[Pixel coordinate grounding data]
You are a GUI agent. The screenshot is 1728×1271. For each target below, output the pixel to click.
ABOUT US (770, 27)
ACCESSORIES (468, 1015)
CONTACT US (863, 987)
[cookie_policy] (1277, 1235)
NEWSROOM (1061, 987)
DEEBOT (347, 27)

### WHAT YOU NEED TO DO
Return the records above in their entirety, exactly as they appear.

### YOUR RESPONSE
You are a GUI agent. The screenshot is 1728×1271. For each target below, output the pixel to click.
ABOUT US (770, 27)
ACCESSORIES (468, 1015)
CONTACT US (863, 987)
[cookie_policy] (1277, 1235)
NEWSROOM (1061, 987)
DEEBOT (347, 27)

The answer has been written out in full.